/berlin_dataset_template

Template repository for new open datasets

Primary LanguageMakefileMIT LicenseMIT

Berlin Dataset Template

This repository can be used as a template for new datasets for Berlin Open Data, the official Open Data portal of the city of Berlin. While the data portal is exclusively a metadata portal, repositories created on the basis of this template are meant to hold the actual data of a dataset.

The template provides a number of elements that are common to all datasets, as well as some code for the automation of common tasks:

  • a README.md file with basic information about the dataset
  • a data folder as the default location for the actual data files
  • metadata for the dataset and other configuration in the conf folder
  • a Makefile to help automate certain administration tasks
  • workflows that will trigger these tasks under certain conditions:
    • initialising the new dataset repository when the metadata in conf/updater.json is changed for the first time
    • updating the dataset's metadata in Berlin Open Data each time the data is changed

Creating a New Dataset Repository

To create a new dataset repository from this template, do the following:

  • Click the green Use this template button right below the main navigation.
  • Enter the repository name and description. Make sure the repository is public and the Include all branches check box is not ticked!
  • Once the new repository is created, create a new repository secret called CKAN_TOKEN in Settings > Secrets > Actions. This token is needed to communicate and write to the Datenregister (CKAN). The token can either be found on your user profile page, or it can be generated there. The token needs to belong to a user that has write access to the CKAN organization that the dataset belongs to. Ideally the user that is responsible for the dataset. Important: don't enter an admin-level token here, as this would introduce serious security risks!
  • Finally, add collaborators to the new repository who will be adding the datafiles. Collaborators can be added in Settings > Access. Collaborators should have the Write role.

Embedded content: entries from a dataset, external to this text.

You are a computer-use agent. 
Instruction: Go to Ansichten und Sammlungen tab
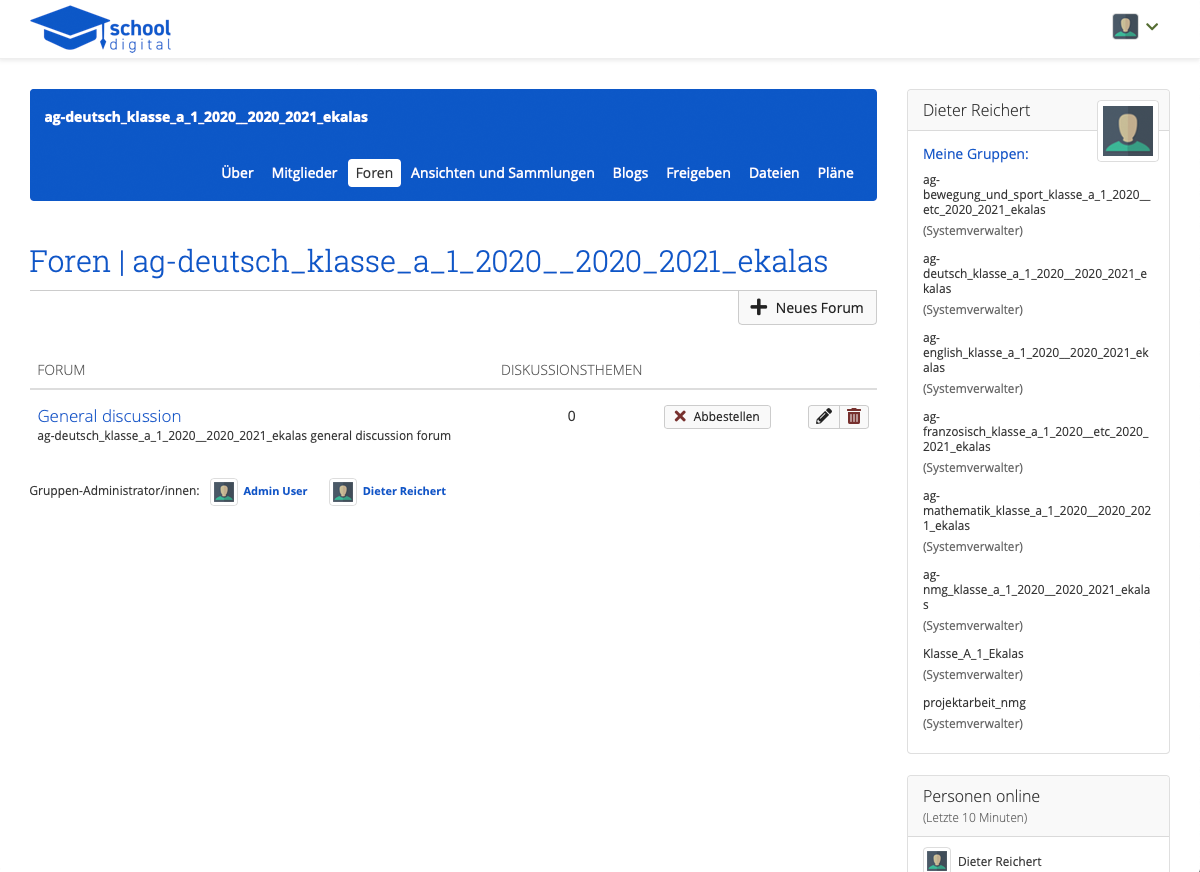[x=502, y=173]
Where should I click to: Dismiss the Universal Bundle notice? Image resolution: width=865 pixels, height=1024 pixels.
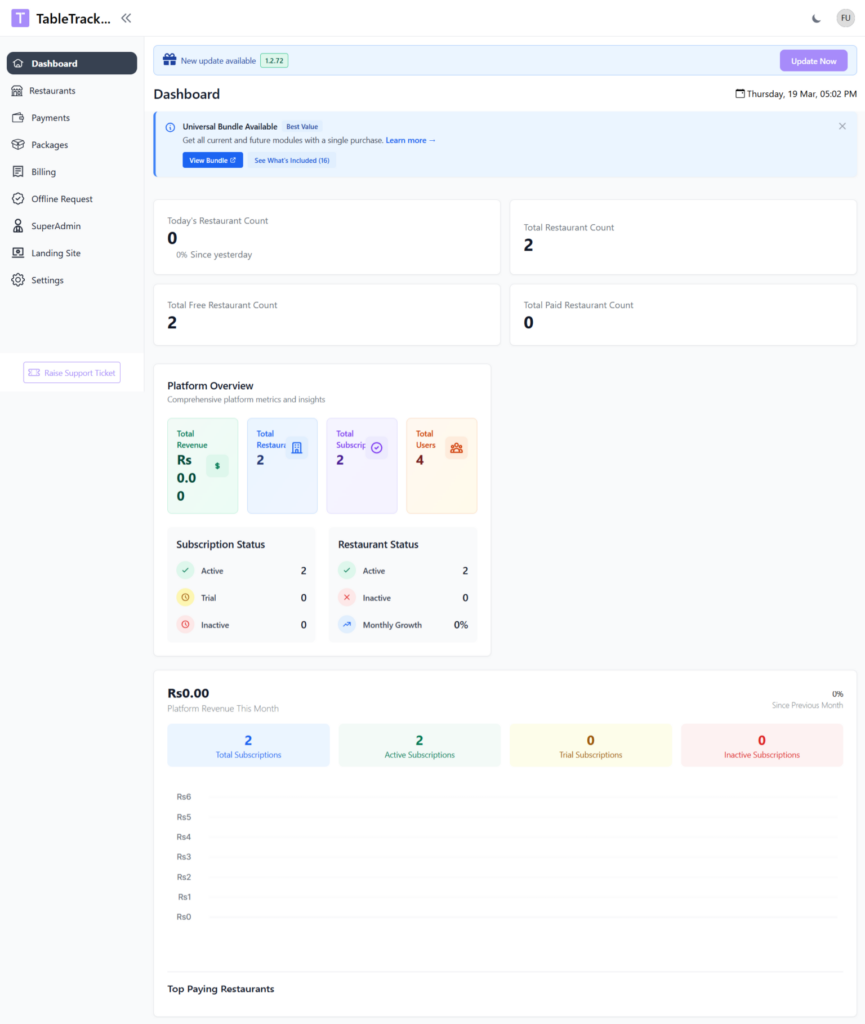(842, 126)
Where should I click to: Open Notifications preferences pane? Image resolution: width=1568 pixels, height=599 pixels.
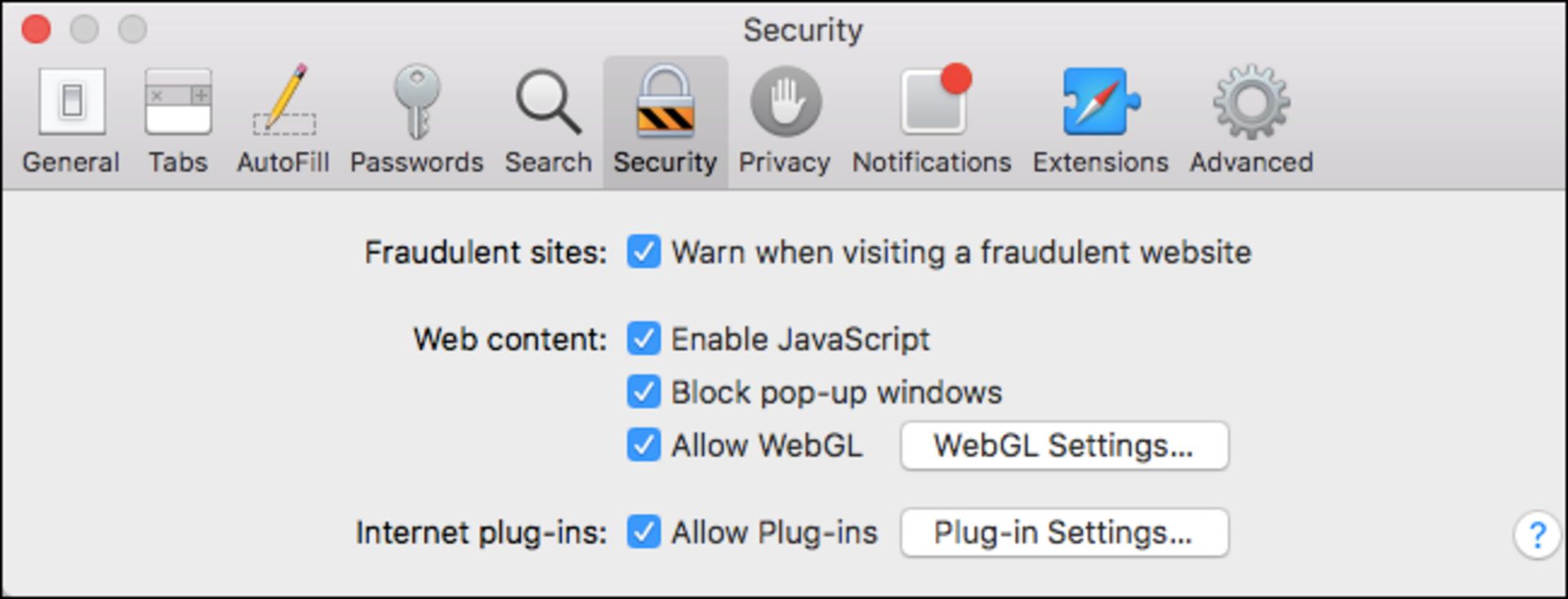(x=932, y=119)
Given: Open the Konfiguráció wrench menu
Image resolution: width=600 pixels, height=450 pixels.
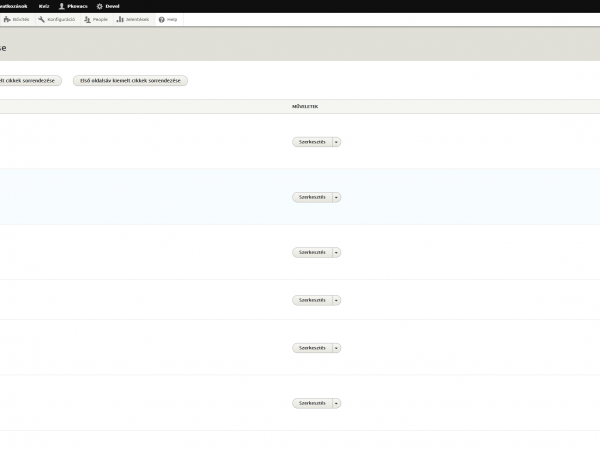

Initialising the Dataset Repository

To initialise the repository, you can edit the configuration file in conf/ckan_updater.json. This works both if the dataset already exists in CKAN and if it doesn't. If it exists already, it's best to copy the relevant metadata from CKAN. All attributes that are present in conf/ckan_updater.json should be edited. The first time the file is edited, the workflow defined in init.yml will be triggered. The workflow will …

  • … rename the current README.md to admin.md (so that it isn't lost).
  • … create a new README.md based on the template in README.template.md and the metadata in conf/ckan_updater.json.
  • … add the URL of the repository as the URL of the dataset in conf/ckan_updater.json.
  • … disable the init workflow (so that it doesn't get triggered each time the config file is changed).

Updating the Data

All collaborators with write access can change data in or add data to the repository. All data needs to reside in the data folder. Adding or changing data is possible directly from the browser by navigating to the data folder and then clicking Add file > Upload files.

Any change to files in the data folder triggers the dataset_update workflow. The main thing this workflow does is run the CKAN Metadata Updater tool to modify the dataset's metadata in the Datenregister/CKAN. Without further configuration, the updater will set date_updated to today's date and apply the dataset metadata patch in conf/ckan_updater.json (overwrite all common attributes with the values in the config file). If you need additional changes when the dataset's data is updated, you can add additional custom steps to the updater. This requires adding Python code to the repository and potentially adjusting the Makefile.

License

All software in this repository is published under the MIT License.